- Alıştırma Yönergesi: Genelkurmay açıklamasının zamanlamasını ele alan yazıdan "Tabii önce Başbakan" ifadesinden "açıklamasını dikkatle okudum." ifadesine kadar olan bölümü hiç değiştirmeden alıntılayın.

- Kaynak:

┄┄┄┄┄┄┄┄┄┄

Paylaş
BAŞBAKAN Bülent Ecevit Fransa'nın Nice şehrinde bir Avrupa aile fotoğrafına ilk defa Türk bayraklı bir pano önünde poz verirken, aynı saatlerde Ankara'da sürpriz bir açıklama yapılıyordu.
Genelkurmay Başkanlığı'nca dün yapılan açıklamanın zamanlaması ister istemez şu soruyu akla getiriyor.
Bu açıklamanın, Başbakan Bülent Ecevit'in Nice'de Türkiye açısından son derece önemli bir toplantıya katıldığı sıraya rastlaması acaba bir tesadüf mü?
Tesadüf olacağına ihtimal vermiyorum.
Askerler böyle konularda çok dikatlidir.
Onların hayatında ‘‘Zamanlama kavramının’’ çok büyük önemi vardır.
Dolayısıyla Avrupa Konferansı Nice şehrinde AB'nin genişleme stratejisini, dolayısıyla Türkiye'nin kaderini görüşürken Ankara'da böyle bir açıklama yapılmasının tek anlamı olabilir.
Hem Hükümet'e hem Avrupa'ya ‘‘Mesaj vermek.’’
Ben kendi payıma şöyle düşünüyorum.
Keşke bu açıklama aynı güne rastlamasaydı.
Çünkü bu görüntü, askerlerin bir adım geri çekilmesini isteyen AB için herhalde hoş olmamıştır.
Başbakan Ecevit'in o anki psikolojisini de merak ediyorum.
1970'li yıllarda ekonomik yardımı görüşmek için Washington'a gittiği sırada Enerji Bakanı Deniz Baykal'ın ATAŞ Rafinerisi'ni devletleştirmesi, soğuk duş etkisi yapmıştı.
Acaba Genelkurmay açıklaması da benzer bir etki yapmış mıdır?
O yüzden böyle bir açıklama dün yapılmasaydı, en azından Başbakan Ecevit açısından daha ‘‘Zarif’’ olurdu.
Bu açıklama kime karşı yapıldı?
Tabii önce Başbakan Yardımcısı Mesut Yılmaz'a.
Sonra Başbakan Bülent Ecevit'e.
Ve son olarak da MİT Müsteşarı Şenkal Atasagun'a.
Genelkurmay Başkanlığı'nın açıklamasını dikkatle okudum.

┄┄┄┄┄┄┄┄┄┄

- Öğeler:
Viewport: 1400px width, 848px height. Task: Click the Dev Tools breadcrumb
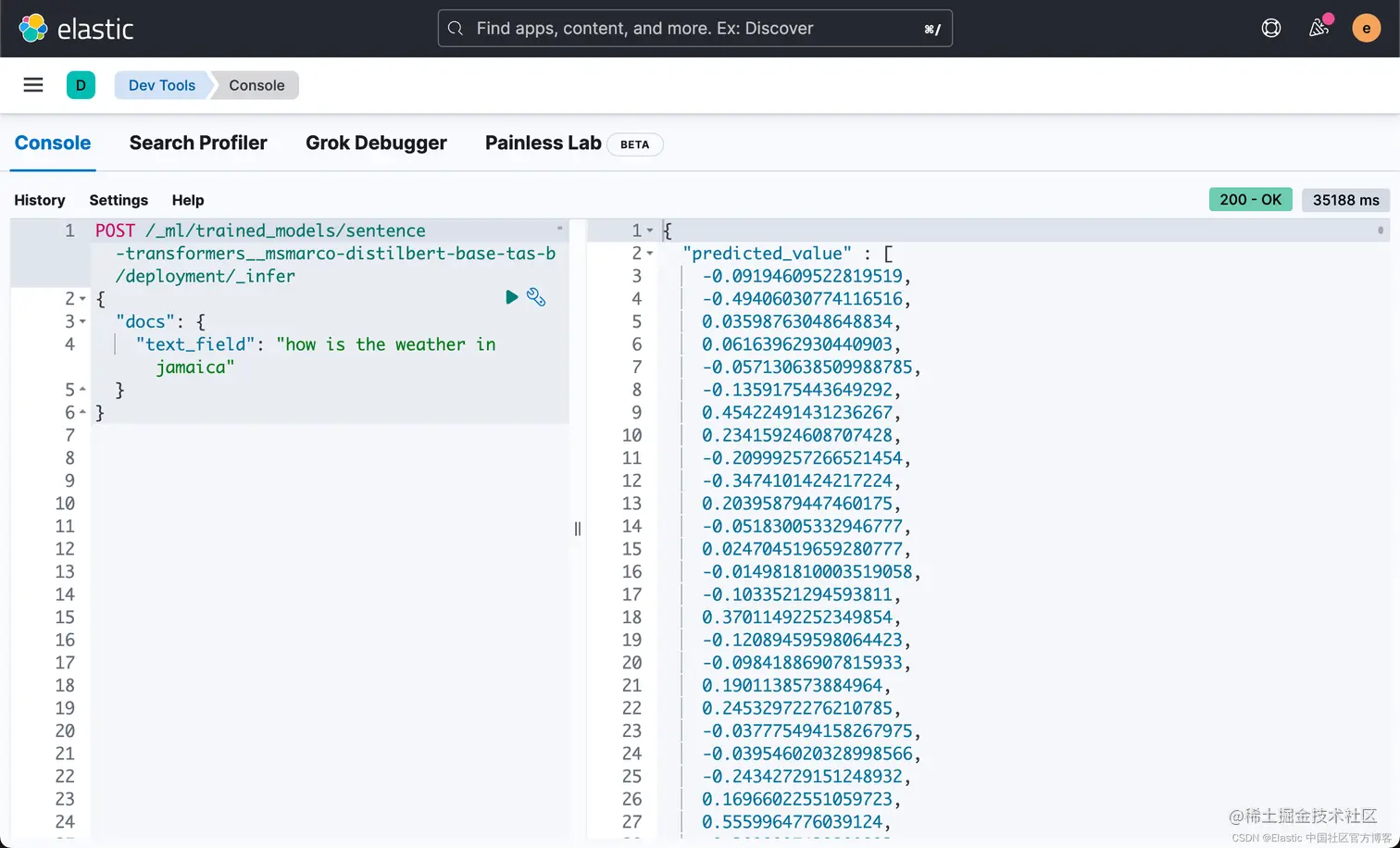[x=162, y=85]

┄┄┄┄┄┄┄┄┄┄

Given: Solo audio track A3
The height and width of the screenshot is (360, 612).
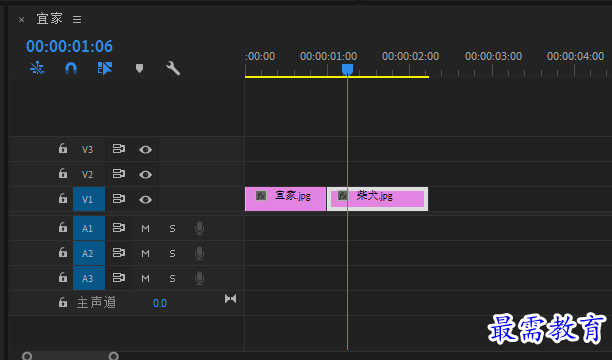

┄┄┄┄┄┄┄┄┄┄

- Tam Yanıt:
Tabii önce Başbakan Yardımcısı Mesut Yılmaz'a.
Sonra Başbakan Bülent Ecevit'e.
Ve son olarak da MİT Müsteşarı Şenkal Atasagun'a.
Genelkurmay Başkanlığı'nın açıklamasını dikkatle okudum.